Мандельштам изобличает — Сталина. Разница роковая, смертельная, но не эстетическая.
«Тараканьи смеются глазища…» Вариант: «усища». Это ведь так же лубочно, как детская сказка Чуковского «Тараканище», которую, между прочим, уже после сталинской смерти иные, словно спохватившись, объявили сатирою на вождя.
Вроде бы так и есть: «Покорилися звери усатому, чтоб ему провалиться, проклятому». Не метил ли Чуковский в того, кто и при жизни имел клички: «батька усатый», «усач», «ус»? Но чего не было — того не было: ни Корней Иванович не смел подумать о таком адресате, ни адресат не мог заподозрить со стороны Корнея Ивановича столь невероятной наглости.
Дальше: «Его толстые пальцы, как черви, жирны…» Эта строчка, по слухам, возникла так.
В дневнике Демьяна Бедного, обладателя богатейшей библиотеки, из которой брал книги Сталин, была, говорят, неприязненная запись о том, что тот, листая книжку, плебейски слюнит указательный палец и оставляет на полях жирные отпечатки. И вот будто бы секретарь Демьяна прочел дневник и донес о записи Сталину — в том и была причина наступившей вскоре опалы самого верного из государевых псов.
Так или иначе, как видим, о дневниковой записи, а может, об устных словах Демьяна, неосторожно кому-то сказанных, знал не один Сталин. Но — тем более!.. Уже то, что такая бытовая подробность да к тому же заимствованная у поэта, которого Мандельштам презирал, вошла в его собственное стихотворение, говорит: на этот раз он работал поистине плакатным пером. Ничего сложнее, искуснее, поэтичнее здесь не требовалось.
Печально констатировать это, но свое отважное «против» великий поэт Мандельштам сказал, приняв участие в общем голосовании. Это было отважно до героизма? До безрассудства? Еще бы. Но значит, и тут — своего рода завороженность Сталиным. Невозможность жить и писать с той внутренней свободой, словно этого наваждения, этого морока не существует.
Государственная, тоталитарная вонь, пронизавшая все общественные слои, и тут странным образом отметила свой триумф. Ее можно было вдыхать, вслух объявляя, что дышишь сладчайшими благовониями, и даже поверить в это. Можно было демонстративно заткнуть нос и назвать вонь — вонью (за что убивали). Одно было невозможно или, по крайней мере, невероятно трудно — не заметить ее.
Еще раз вспомним: «Пушкина… убило отсутствие воздуха». Мандельштам был убит за то, что сказал, насколько воздух отравлен. Другие жили, задыхаясь, страдая болезнью легких. Противогаза не было ни у кого.
Трагедия в трех актах
Всякий сатирик в СССР посягает на советский строй.

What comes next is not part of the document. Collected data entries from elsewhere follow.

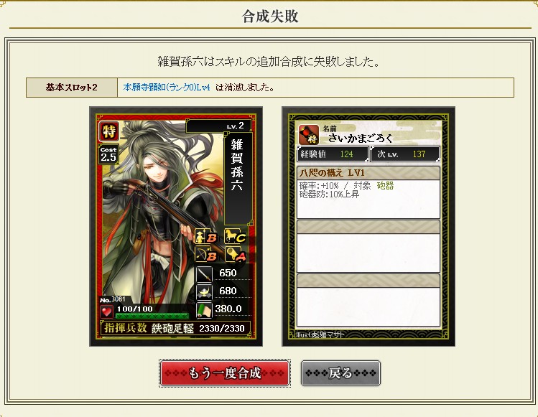The width and height of the screenshot is (538, 417).
Task: Click the Cost 2.5 badge
Action: pos(108,155)
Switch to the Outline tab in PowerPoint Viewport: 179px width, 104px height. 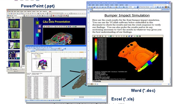(x=9, y=18)
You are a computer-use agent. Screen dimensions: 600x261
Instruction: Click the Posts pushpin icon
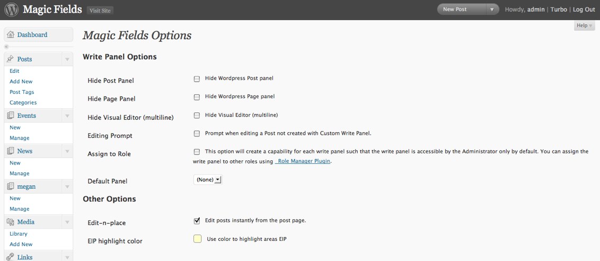click(x=11, y=59)
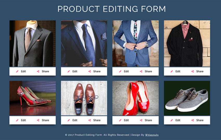Click share icon under embroidered red stilettos

(38, 120)
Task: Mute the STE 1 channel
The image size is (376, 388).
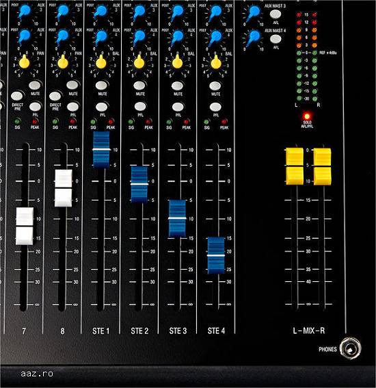Action: tap(101, 86)
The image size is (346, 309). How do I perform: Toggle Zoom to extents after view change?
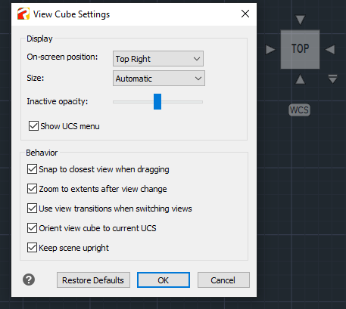coord(32,189)
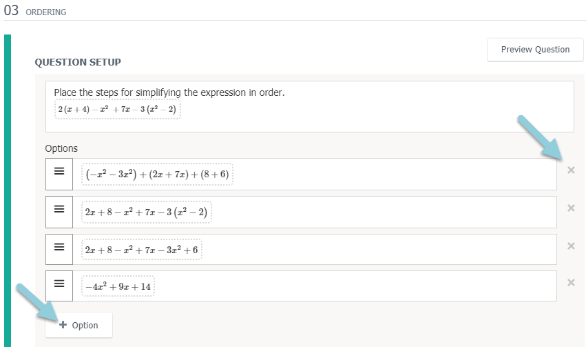Delete the second option using its X icon

coord(571,208)
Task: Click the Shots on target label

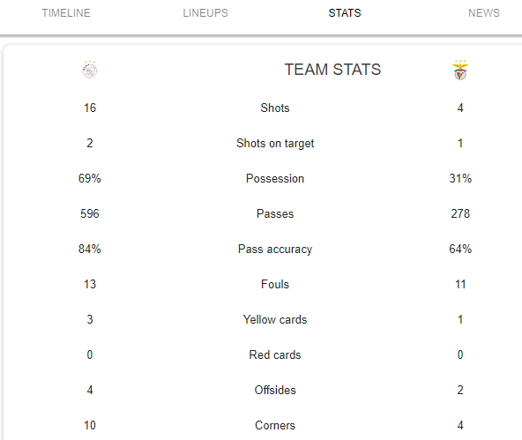Action: 275,144
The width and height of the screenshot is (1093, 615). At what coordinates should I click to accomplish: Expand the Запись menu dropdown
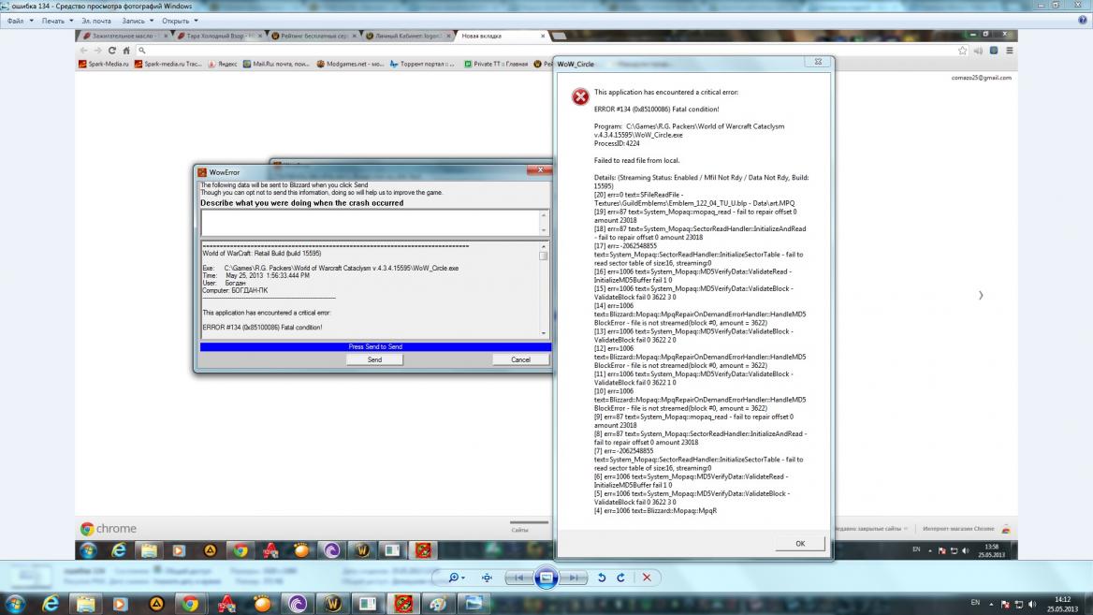point(136,21)
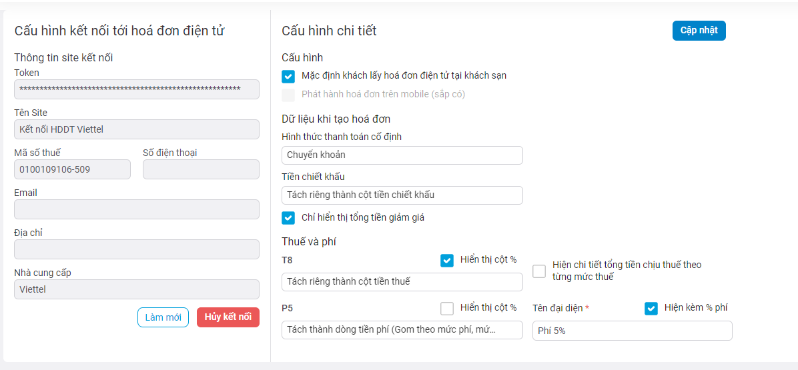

Я никогда не был антисоветским человеком.
Акт первый: дорога в Батум
Елена Сергеевна Булгакова, вдова Михаила Афанасьевича, признавалась, что не выносит, когда кто-нибудь говорит о неоконченной повести «Записки покойника» (больше известной как «Театральный роман»):
— Я так смеялся!..
Как, впрочем, не любила и хищного выяснения, кто есть кто в этой лукавой прозе о некоем «Независимом театре». Конечно, только ленивый дурак не узнает характернейших черт Станиславского, Немировича-Данченко, Качалова, Книппер-Чеховой, Ливанова, Яншина, но этого узнавания Елена Сергеевна и не хотела, дабы розыск прототипов не уводил от главного смысла «Записок»:
«Не об этом. Не про это. Это трагическая тема Булгакова — художник в его столкновении все равно с кем — с Людовиком ли, с Кабалой, с Николаем или режиссером».
Имеются, понятно, в виду — пьеса «Мольер» (иное название «Кабала святош») и биографическая повесть «Жизнь господина де Мольера», пьеса «Пушкин» («Последние дни») и сами «Записки покойника».
Действительно, всюду — то самое столкновение, о котором говорит Елена Сергеевна. Не исключая конфликта с режиссером Иваном Васильевичем, читай: Константином Сергеевичем. Ему, как и Владимиру Ивановичу Немировичу-Данченко, измученный ими Булгаков не мог простить испытанных унижений и, как он считал, многократных предательств, замешанных на трусости.